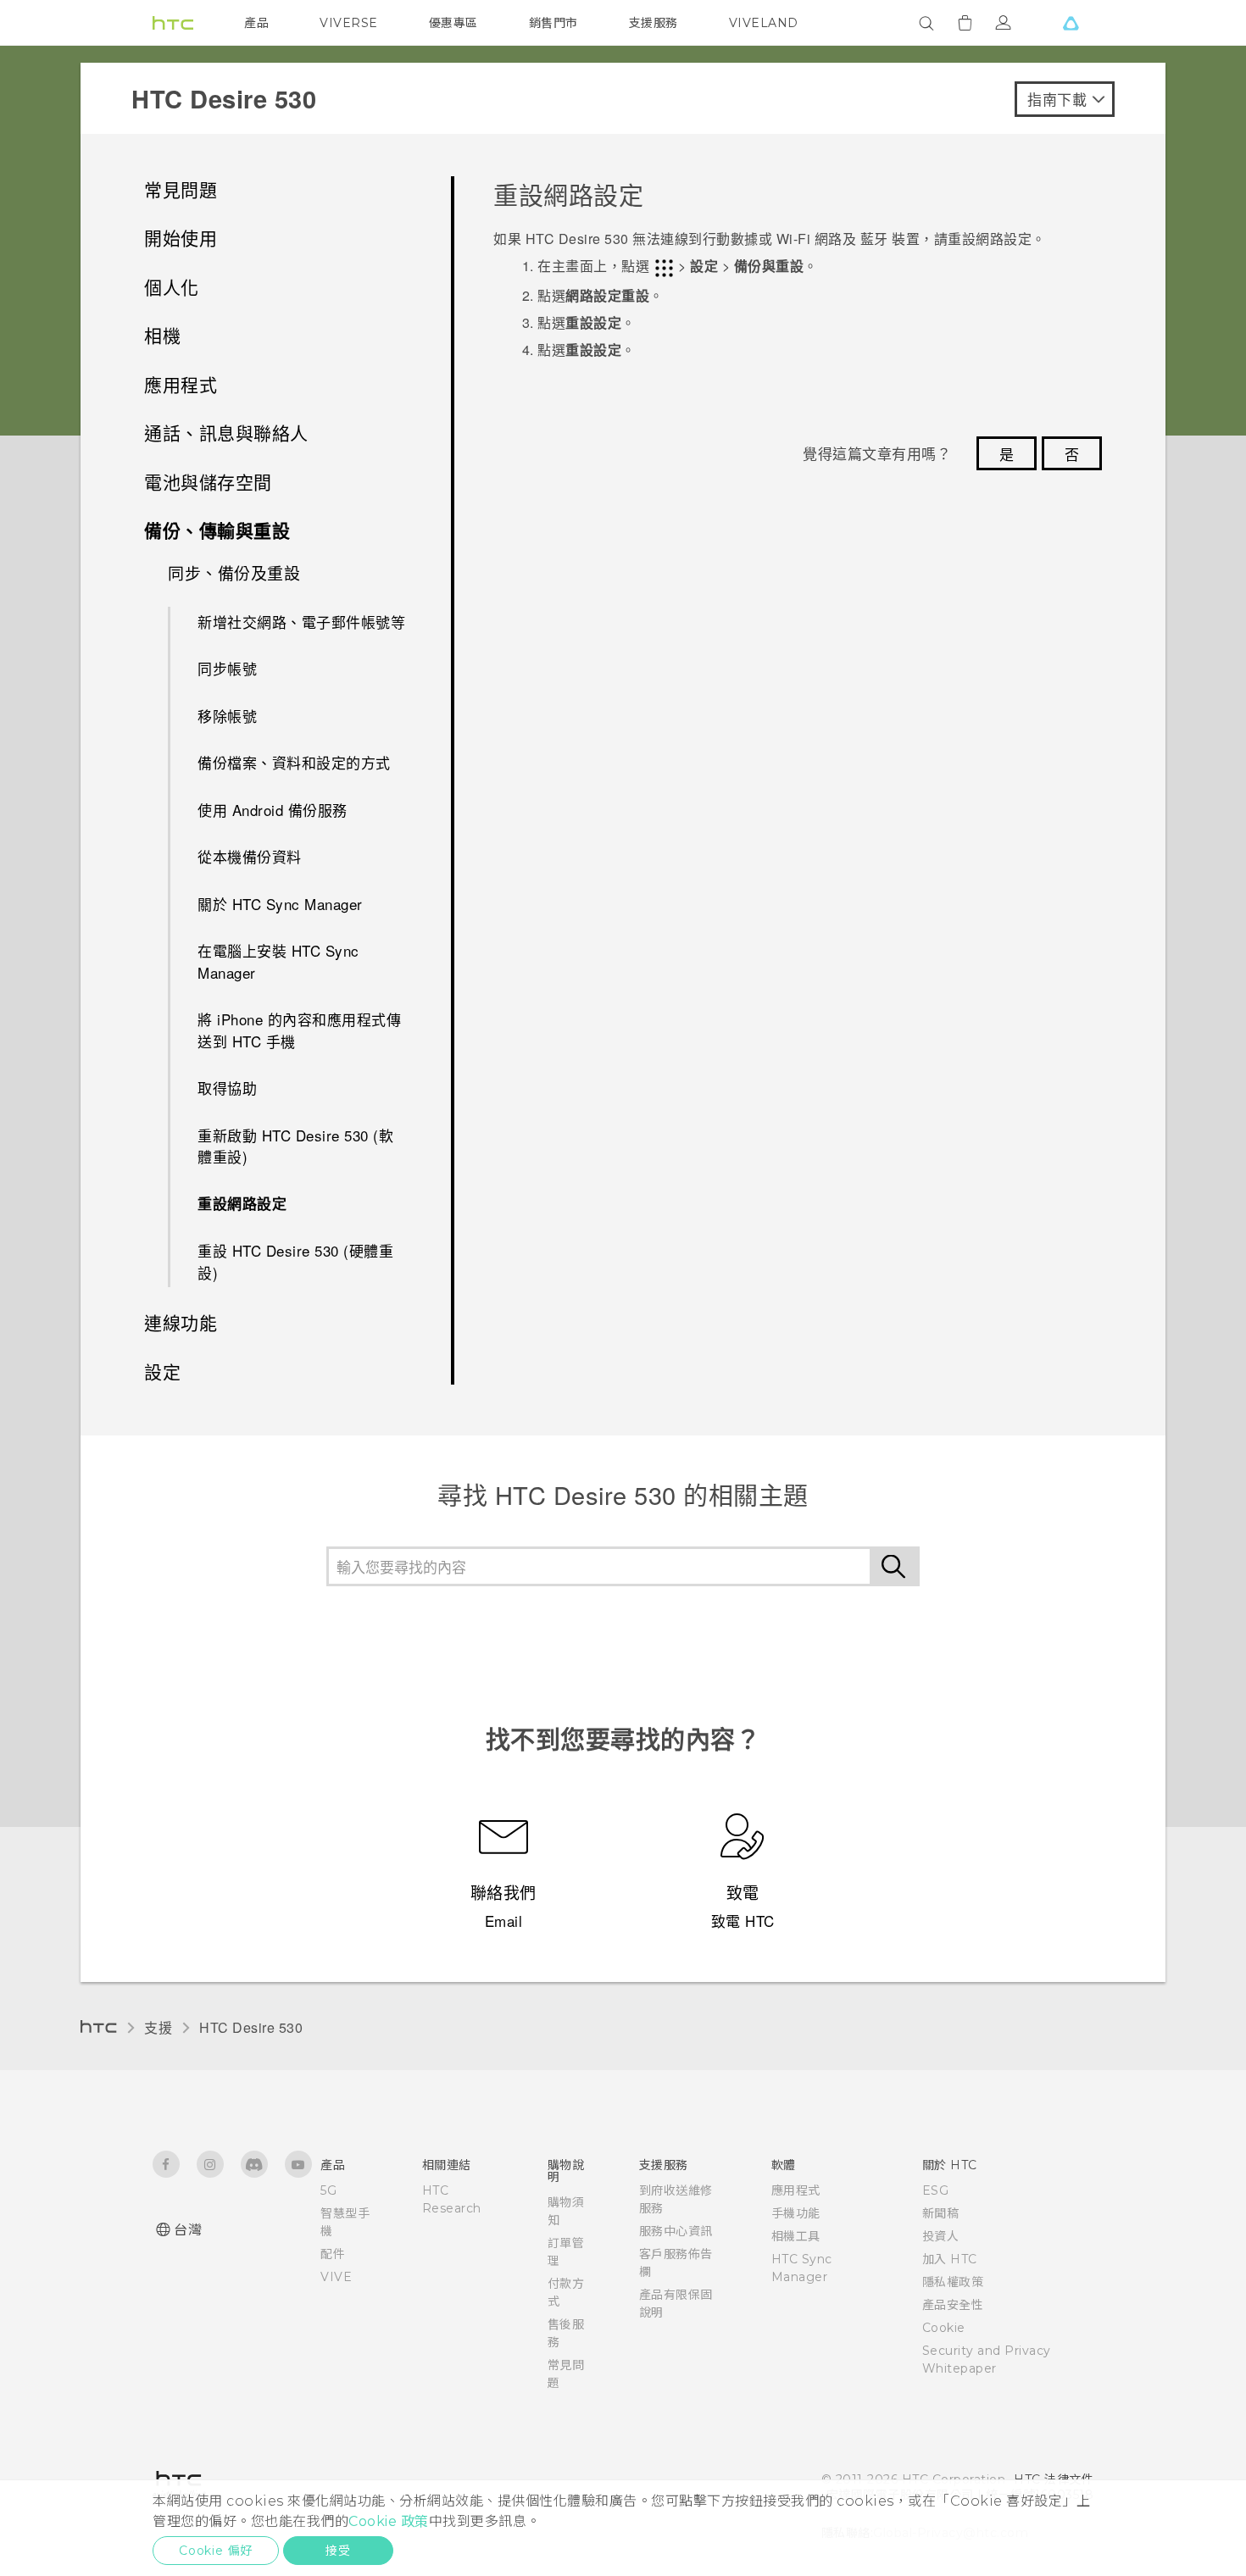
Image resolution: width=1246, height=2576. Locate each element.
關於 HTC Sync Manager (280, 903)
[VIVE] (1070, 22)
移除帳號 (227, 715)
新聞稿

○ ○ ○ ○ ○ ○ ○

• _The task_:
Set down every entry word for word, but omit the pictures.

• _Exercise output_:
Image resolution: width=1246, height=2576. Locate each element.
關於 HTC Sync Manager (280, 903)
[VIVE] (1070, 22)
移除帳號 (227, 715)
新聞稿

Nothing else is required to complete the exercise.